Medizinisches Cannabis ist kein Freifahrtschein
Ein ärztliches Rezept schafft nicht automatisch Rechtssicherheit am Steuer. Auch bei medizinischem Cannabis gilt: Fahrtüchtigkeit geht vor. Wer müde, benommen oder in der Reaktion verlangsamt ist, sollte nicht fahren, selbst wenn die Einnahme verordnet wurde. Das ist kein Widerspruch, sondern der Kern der Verkehrssicherheit.
Besonders vorsichtig bin ich bei drei Situationen: in den ersten Tagen einer Einstellung, bei Dosisänderungen und bei zusätzlicher Einnahme anderer Medikamente. Dann kann die Wirkung schwerer einschätzbar sein. Sinnvoll ist es, die ärztlichen Hinweise genau zu dokumentieren, die eigenen Reaktionen realistisch einzuschätzen und im Zweifel auf das Auto zu verzichten. Wenn die Fahrerlaubnisbehörde Zweifel an der Eignung bekommt, kann sie genauer prüfen lassen, ob eine medizinisch-psychologische Begutachtung nötig wird. Das ist der Punkt, an dem aus einem Verkehrsverstoß schnell ein Führerscheinproblem wird.
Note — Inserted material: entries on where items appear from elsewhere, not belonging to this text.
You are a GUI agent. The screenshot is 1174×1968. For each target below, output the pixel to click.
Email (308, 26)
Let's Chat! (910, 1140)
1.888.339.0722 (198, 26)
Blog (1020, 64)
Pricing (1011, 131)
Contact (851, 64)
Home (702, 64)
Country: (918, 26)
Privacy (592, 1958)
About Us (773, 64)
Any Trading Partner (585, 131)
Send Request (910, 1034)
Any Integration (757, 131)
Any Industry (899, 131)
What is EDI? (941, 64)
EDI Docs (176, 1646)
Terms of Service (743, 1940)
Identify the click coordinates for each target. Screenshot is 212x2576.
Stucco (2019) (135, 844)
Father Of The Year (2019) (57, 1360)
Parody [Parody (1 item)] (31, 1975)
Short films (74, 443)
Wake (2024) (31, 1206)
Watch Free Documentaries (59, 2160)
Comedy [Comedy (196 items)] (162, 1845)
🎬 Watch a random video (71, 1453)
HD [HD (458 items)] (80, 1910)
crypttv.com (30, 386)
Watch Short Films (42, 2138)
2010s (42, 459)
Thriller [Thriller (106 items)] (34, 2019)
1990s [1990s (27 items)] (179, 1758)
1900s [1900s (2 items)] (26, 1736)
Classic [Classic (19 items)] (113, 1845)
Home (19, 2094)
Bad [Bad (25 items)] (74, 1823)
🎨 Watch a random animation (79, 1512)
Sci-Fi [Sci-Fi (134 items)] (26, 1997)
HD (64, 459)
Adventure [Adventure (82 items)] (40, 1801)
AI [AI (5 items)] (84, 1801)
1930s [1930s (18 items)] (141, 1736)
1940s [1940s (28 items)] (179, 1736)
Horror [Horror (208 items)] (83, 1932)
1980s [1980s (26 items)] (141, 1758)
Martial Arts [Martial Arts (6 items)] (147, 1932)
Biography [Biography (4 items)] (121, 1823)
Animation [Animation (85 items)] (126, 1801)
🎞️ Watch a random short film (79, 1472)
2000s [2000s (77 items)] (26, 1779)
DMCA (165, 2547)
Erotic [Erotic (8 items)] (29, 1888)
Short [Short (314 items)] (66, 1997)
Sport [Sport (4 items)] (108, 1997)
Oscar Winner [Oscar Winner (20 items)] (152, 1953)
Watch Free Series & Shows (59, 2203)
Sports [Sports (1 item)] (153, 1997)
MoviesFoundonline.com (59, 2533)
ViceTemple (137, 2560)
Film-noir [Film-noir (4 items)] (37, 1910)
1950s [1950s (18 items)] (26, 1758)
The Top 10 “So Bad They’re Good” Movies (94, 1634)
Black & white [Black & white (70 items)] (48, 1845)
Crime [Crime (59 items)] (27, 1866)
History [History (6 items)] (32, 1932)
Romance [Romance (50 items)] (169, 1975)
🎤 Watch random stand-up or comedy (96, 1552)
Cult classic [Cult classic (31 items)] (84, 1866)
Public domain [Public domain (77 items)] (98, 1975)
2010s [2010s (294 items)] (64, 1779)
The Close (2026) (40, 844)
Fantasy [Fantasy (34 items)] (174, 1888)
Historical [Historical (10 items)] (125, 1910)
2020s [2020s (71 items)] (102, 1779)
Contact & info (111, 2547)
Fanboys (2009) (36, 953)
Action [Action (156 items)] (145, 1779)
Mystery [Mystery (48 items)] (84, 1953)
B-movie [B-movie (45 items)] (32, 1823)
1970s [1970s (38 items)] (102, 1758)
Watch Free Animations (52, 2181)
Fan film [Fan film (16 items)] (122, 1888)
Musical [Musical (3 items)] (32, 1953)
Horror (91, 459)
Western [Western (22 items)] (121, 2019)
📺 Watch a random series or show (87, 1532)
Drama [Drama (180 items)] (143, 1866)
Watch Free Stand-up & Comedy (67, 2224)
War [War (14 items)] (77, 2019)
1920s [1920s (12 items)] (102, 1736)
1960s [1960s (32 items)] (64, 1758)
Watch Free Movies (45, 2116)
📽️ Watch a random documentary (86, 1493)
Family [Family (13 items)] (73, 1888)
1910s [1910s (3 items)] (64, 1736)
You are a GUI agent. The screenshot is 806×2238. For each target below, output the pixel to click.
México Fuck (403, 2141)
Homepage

Worauf ich in der Praxis am ehesten achten würde
- Nie nach Gefühl entscheiden. Wer nicht sicher sagen kann, wie lange die Wirkung noch anhält, lässt das Auto stehen.
- Kein Alkohol dazu. Mischkonsum ist rechtlich und verkehrlich die schlechteste Kombination.
- Probezeit und Alter ernst nehmen. Unter 21 Jahren und in der Probezeit gilt ein deutlich strengeres Regime.
- Bei einer Kontrolle sachlich bleiben. Diskussionen ändern den THC-Wert nicht und helfen selten weiter.
- Bei wiederholten Auffälligkeiten früh handeln. Dann geht es nicht mehr nur um ein Bußgeld, sondern um Eignung, Fahrverbot und mögliche weitere Maßnahmen.
Meine praktische Kurzregel ist deshalb ziemlich schlicht: Wer konsumiert, fährt nicht spontan weiter, sondern plant konsequent einen langen Puffer ein. Wer sich auf Restwirkung, Ausnahmen oder Glück verlässt, zahlt oft doppelt - erst mit Geld, dann mit Punkten oder Fahrverbot. Für sicheren Straßenverkehr ist die bessere Entscheidung fast immer die unspektakuläre: Schlüssel liegen lassen und erst fahren, wenn der Kopf wirklich frei ist.